The beam of radiation diverges from the source in an approximately pyramidal shape (see Fig. 7.9). This divergence means that the photons in the center of the beam are traveling along the straightest pathway and those at the beam’s periphery are traveling at a greater angle. The straight, central portion of the beam is referred to as the central ray. The most accurate representation of an object results from the passage of photons in a straight line through the area of interest. This characteristic is the reason for the emphasis on central ray entrance and exit points in positioning instructions.
When the central ray is angled, the relationships among the beam, part, and IR are altered. A sphere that is imaged by a straight perpendicular beam is represented as a circular image. An image of the same sphere, when imaged by an angled beam, appears as an oval. Objects may appear to be elongated or foreshortened (Fig. 7.14).
Because the structures of the body do not lie in exact 90-degree perpendicular relationships to one another, central ray angulation is used in many radiographic examinations to help demonstrate specific anatomic details.
Changing the orientation of the body part undergoing radiography also affects the relationship of the beam, object, and IR. If the object of interest is superimposed on another object, the resulting image is difficult to evaluate. By rotating or obliquing the body, the object of interest can be projected free from the interference of the overlying object. Frequently, a combination of part rotation and central ray angulation is used to best demonstrate the anatomic details free from superimposition by overlying structures (Fig. 7.15). Ideally, the goal of a radiologic technologist is to place the anatomic part parallel to the IR and have the central ray aligned perpendicular to the IR.

Fluoroscopic Imaging

Fluoroscopic examinations often involve a combination of imaging processes.
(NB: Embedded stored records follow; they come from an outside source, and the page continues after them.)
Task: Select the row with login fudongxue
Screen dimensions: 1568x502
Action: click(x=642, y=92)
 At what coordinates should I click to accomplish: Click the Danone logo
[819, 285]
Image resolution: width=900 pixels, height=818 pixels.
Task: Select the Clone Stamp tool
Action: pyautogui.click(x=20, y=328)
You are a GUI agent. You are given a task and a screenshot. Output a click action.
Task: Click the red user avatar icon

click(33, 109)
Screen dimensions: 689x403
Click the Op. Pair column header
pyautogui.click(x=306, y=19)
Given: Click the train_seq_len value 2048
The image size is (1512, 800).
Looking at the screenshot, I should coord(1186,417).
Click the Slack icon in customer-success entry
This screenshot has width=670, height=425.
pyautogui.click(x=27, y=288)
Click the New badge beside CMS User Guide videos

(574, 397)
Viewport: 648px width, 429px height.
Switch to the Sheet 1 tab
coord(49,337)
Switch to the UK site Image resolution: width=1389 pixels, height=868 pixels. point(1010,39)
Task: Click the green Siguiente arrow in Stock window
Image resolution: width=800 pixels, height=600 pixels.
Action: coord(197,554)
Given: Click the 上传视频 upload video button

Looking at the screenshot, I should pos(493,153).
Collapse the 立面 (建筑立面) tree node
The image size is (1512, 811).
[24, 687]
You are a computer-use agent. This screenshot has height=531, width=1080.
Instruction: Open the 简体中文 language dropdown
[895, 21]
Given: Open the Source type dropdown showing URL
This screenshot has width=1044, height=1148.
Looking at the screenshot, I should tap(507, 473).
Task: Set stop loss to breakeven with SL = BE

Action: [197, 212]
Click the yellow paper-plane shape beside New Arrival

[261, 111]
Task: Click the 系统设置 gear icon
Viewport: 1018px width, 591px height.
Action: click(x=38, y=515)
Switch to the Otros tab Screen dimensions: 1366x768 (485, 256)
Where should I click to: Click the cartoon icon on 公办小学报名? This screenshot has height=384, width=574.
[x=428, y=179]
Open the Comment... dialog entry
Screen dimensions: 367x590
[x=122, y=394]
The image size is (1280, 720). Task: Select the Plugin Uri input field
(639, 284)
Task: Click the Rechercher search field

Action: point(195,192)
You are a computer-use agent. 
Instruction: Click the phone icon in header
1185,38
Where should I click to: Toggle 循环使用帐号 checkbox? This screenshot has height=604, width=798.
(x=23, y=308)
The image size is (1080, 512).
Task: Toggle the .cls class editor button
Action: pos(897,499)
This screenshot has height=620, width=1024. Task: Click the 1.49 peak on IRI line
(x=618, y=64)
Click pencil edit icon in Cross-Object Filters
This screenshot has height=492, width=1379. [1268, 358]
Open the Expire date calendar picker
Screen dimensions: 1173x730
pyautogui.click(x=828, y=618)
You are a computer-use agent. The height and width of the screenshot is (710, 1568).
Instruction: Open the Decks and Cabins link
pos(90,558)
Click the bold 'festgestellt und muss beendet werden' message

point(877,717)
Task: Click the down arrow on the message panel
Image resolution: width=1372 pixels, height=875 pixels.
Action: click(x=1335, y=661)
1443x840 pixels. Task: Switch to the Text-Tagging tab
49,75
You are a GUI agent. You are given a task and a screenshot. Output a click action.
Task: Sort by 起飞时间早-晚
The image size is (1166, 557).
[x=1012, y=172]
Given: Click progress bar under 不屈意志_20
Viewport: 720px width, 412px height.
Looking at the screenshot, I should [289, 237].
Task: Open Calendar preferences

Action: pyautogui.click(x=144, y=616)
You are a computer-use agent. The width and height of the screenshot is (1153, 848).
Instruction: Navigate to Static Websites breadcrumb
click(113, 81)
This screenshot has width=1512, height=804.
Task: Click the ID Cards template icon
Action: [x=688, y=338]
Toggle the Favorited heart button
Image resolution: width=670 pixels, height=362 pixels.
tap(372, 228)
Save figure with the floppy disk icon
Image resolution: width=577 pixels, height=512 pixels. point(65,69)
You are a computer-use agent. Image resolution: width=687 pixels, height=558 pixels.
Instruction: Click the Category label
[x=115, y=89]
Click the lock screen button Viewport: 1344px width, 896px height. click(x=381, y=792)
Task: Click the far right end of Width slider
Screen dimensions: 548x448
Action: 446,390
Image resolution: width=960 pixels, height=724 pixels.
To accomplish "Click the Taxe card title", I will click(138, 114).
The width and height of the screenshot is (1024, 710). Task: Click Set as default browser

The fluoroscopic image itself is a dynamic, or moving, image rather than a static radiographic image. An analogy is that of a movie compared with a snapshot.
The fluoroscopic examination is usually divided into two portions: (1) viewing a physiologic event in real time (as it occurs) and (2) archiving images for later review. Modern fluoroscopic units are constructed so that the x-ray tube may be located either over or under the x-ray table. Opposite the tube is the image intensifier unit or the flat-panel detector (FPD), a device that intercepts the attenuated beam as it exits the patient. The image intensifier or an FPD is the actual IR in this case, rather than the IRs previously described. When the x-ray photons reach the image intensifier or the FPD, they are transformed into an electronic image. This image is then displayed on a television monitor for viewing. The radiologist is able to view a physiologic event (e.g., the passage of barium compound through the stomach) and observe abnormalities in function.
While observing the dynamic image, the radiologist frequently wishes to preserve an image as a record of the dynamic examination. A variety of image-archiving methods are available. Spot imaging is a common method of achieving this end. For spot images, the fluoroscopic unit changes instantaneously to radiographic mode for the duration of the exposure. These spot images are then processed, viewed, and stored, as with any other image. Digital fluoroscopy is replacing traditional filming and allowing for easy manipulation of the fluoroscopic images after they have been converted to a digital signal.